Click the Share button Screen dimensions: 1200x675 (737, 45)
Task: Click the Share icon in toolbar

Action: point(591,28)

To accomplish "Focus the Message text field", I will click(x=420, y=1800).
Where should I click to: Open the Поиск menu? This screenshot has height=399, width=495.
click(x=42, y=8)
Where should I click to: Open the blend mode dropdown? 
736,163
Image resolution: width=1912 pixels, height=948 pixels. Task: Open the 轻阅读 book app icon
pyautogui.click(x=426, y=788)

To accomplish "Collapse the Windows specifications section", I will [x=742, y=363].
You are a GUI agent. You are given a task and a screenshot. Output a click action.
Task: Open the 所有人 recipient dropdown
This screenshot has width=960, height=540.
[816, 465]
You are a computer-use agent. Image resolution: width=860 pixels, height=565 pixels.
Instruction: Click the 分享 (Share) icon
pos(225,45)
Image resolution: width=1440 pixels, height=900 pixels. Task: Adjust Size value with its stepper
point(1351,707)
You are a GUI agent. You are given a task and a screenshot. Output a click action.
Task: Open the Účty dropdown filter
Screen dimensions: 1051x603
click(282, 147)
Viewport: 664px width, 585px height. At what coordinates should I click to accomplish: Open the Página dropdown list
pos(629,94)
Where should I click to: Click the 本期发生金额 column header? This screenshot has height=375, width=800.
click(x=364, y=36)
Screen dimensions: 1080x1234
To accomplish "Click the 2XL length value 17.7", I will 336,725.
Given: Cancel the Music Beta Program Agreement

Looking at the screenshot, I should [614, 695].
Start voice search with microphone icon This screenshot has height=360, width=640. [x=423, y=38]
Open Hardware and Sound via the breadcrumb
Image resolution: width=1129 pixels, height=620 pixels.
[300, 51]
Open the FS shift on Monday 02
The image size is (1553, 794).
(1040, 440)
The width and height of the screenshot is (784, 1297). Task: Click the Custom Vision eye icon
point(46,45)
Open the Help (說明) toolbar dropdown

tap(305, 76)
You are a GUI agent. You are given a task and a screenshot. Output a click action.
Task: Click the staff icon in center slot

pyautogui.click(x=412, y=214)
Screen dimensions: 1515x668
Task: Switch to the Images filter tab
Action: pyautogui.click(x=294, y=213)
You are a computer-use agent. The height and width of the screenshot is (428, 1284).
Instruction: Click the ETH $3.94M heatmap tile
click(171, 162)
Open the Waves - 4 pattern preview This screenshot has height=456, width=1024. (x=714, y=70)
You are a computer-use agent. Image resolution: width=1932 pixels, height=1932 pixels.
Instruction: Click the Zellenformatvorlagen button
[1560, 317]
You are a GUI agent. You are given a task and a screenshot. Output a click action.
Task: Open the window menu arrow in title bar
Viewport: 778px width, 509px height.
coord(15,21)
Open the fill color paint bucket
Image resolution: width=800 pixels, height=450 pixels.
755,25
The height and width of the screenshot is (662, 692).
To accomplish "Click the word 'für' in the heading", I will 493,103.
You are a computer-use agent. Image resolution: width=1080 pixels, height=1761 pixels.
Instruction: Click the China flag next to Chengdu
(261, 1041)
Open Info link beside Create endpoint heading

-.-.-

**Work to be completed**
Using the material above, filter for lines holding "heading" and copy each one.

**Completed task**
To accomplish "Click the word 'für' in the heading", I will 493,103.
Open Info link beside Create endpoint heading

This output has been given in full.